Search code examples
pythonbeautifulsoupurllib2

Getting URLs from Page and also the next pages


I am trying to get all the url links from the page. I am using this link

https://www.horizont.net/suche/?OK=suchen&OK=suchen&i_sortfl=pubdate&i_sortd=desc&i_q=der

This link is based on search query which shows different articles. There are about 9 articles in each page. So i would like to get all the URLs links as a list from the page.

The second step i want to try, when all the links from the page are extracted from the page then it automatically opens the second page and fetch all the links from there.

enter image description here

So, s there are about 15194 pages so i would like to get all hyperlinks for articles from the pages.

So far i am trying to do this:

from BeautifulSoup import BeautifulSoup
import urllib2
import re

def getLinks(url):
    html_page = urllib2.urlopen(url)
    soup = BeautifulSoup(html_page)
    links = []

    for link in soup.findAll('a', attrs={'href': re.compile("^http://")}):
        links.append(link.get('href'))

    return links

print( getLinks("https://www.horizont.net/suche/?OK=suchen&OK=suchen&i_sortfl=pubdate&i_sortd=desc&i_q=der") )

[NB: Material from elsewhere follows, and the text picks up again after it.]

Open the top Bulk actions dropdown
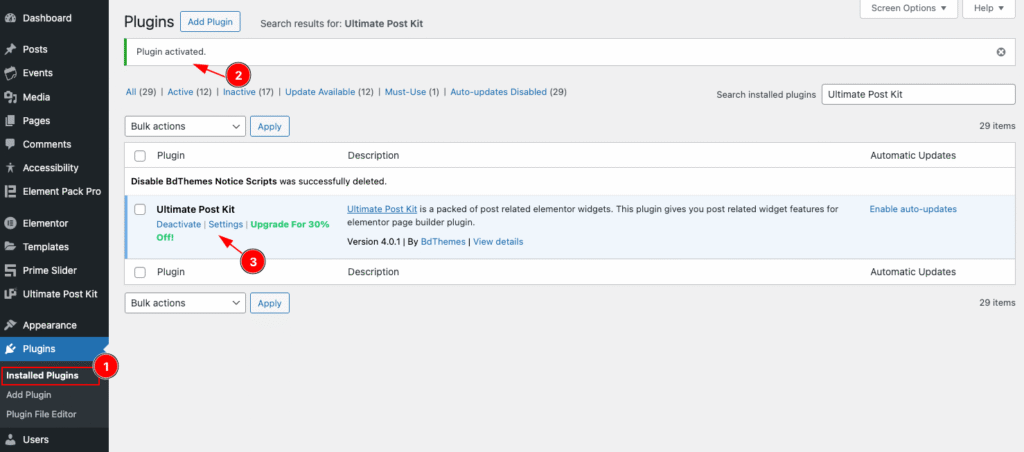(x=185, y=127)
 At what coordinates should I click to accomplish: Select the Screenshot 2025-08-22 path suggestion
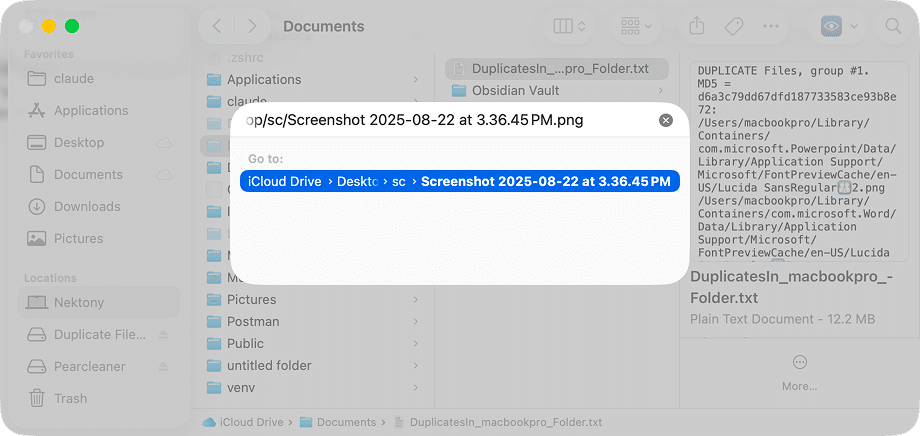459,181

The porblem i am facing now is that i am getting every url from the website but i need only which are search results and also for next pages from the search results.


Solution

  • You can use the element class attribute of the link you need to extract the href:

    for link in soup.findAll ('a', attrs = {'href': re.compile ("^ http: //")}, class _ = "ArticleTeaserSearchResultItem_link"):
    

    And if you are going to browse all the pages and collect all the url of the articles, I can advise you to change the Page value in the link itself until the link is valid:

    i = 1
    urls = []
    while True:
    
        url = f"https://www.horizont.net/suche/?OK=1&i_q=der&i_sortfl=pubdate&i_sortd=desc&currPage={i}"
        try:
            def getLinks(url):
                html_page = urllib2.urlopen(url)
                soup = BeautifulSoup(html_page)
                links = []
    
                for link in soup.findAll('a', attrs={'href': re.compile("^http://")}, class_="ArticleTeaserSearchResultItem_link"):
                    links.append(link.get('href'))
    
                return links
    
        urls.append(getLinks(url))
    
        except:
            break
    
        i += 1
    

    At this time I haven't opportunity to debug my code but I hope I helped you. Good luck!